The Rapex is the brainchild of Sonette Ehlers, a retired blood technician in South Africa who was moved by the country's outlandish rape rate, which is among the highest in the world. The device is designed to be inserted any time a woman feels she is in danger of sexual assault. Its spikes are fashioned to end an assault immediately by affixing the Rapex to the assaulter's penis, but also to cause only superficial damage. The Rapex would create physical evidence of the attack as well and, as Ehlers laid out a course of events for reporters at a news conference, send the offender to a hospital, where he would be promptly arrested.

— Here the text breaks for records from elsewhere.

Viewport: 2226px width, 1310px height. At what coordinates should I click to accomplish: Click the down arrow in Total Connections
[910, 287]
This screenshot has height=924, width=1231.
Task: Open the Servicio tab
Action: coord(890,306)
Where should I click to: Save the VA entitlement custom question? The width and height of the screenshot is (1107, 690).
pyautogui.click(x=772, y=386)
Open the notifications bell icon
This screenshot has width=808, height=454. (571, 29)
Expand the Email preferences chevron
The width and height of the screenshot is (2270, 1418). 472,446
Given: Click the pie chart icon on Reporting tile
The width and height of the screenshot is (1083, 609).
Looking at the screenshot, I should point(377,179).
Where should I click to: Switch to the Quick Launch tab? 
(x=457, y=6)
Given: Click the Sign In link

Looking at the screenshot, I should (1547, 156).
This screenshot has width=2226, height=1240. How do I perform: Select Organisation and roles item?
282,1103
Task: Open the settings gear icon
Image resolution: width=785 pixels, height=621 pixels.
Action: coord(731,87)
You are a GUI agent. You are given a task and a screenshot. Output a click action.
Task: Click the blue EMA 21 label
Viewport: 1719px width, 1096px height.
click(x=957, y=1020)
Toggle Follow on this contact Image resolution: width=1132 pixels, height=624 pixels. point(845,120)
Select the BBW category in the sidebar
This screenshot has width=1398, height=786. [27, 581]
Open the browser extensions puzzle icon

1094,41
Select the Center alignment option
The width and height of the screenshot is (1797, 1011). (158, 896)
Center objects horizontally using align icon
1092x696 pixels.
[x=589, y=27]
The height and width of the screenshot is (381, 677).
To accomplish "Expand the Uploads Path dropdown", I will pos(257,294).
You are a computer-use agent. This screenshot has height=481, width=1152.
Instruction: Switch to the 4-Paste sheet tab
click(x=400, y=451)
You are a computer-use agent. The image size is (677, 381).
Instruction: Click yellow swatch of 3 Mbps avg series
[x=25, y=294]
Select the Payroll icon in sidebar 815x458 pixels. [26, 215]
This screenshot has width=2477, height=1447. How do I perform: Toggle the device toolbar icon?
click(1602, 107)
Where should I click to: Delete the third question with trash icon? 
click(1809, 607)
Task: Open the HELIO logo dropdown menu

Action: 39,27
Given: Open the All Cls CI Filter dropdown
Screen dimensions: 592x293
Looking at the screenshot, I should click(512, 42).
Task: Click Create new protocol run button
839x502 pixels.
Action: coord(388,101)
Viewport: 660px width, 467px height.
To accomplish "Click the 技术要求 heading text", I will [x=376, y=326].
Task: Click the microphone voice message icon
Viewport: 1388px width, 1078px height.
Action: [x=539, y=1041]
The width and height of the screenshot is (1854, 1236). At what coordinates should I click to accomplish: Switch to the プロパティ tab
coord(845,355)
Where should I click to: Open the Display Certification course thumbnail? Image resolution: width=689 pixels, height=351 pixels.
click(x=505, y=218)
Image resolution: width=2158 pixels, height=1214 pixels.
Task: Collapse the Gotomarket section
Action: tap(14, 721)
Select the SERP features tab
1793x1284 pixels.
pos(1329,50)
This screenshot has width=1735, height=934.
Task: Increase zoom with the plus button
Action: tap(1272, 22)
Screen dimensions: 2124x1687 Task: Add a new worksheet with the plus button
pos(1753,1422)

Ehlers estimates that each Rapex would cost 50 to 60 cents - a pricey proposition in Africa for a nonreusable item. On a Web site, www.rapestop.net, she answers other frequently asked questions: How is it inserted and removed? In each case, with an applicator. Do you hate men? No. Won't it get some users killed? Many rapists kill anyway; you stand a better chance against a temporarily disabled man. (On this last point, some may find Ehlers a little blithe about the prospect of an enraged rapist.) In a phone interview, she said that she has found the Rapex prototype to be more comfortable than a tampon. But Chantel Cooper, director of the Rape Crisis Cape Town Trust, remains unimpressed. The Rapex, she said in an e-mail message, sends the retrograde message "that women should be responsible for their own safety."


There are obvious problems with this device. Using this may give women a false sense of security. Men who rape are violent and rape is a violent act. Causing this type of injury to men will not debilitate them, they can still use their hands, arms, legs, body weight, etc. to hold women down and inflict even more vengeful violence onto them. The website's claim that it will give women a chance to get away is idiotic.

Also, this device will enable women to commit violent acts towards men. An unsuspecting boyfriend can be seriously injured by this device. Unfortunately, many women use rape in order to seek criminal charges against men. When false rape charges are brought against men, the only result is further invalidation of women whose real claims of rape are disbelieved and questioned. This putts them in danger and allows perpetrators to get away unpunished.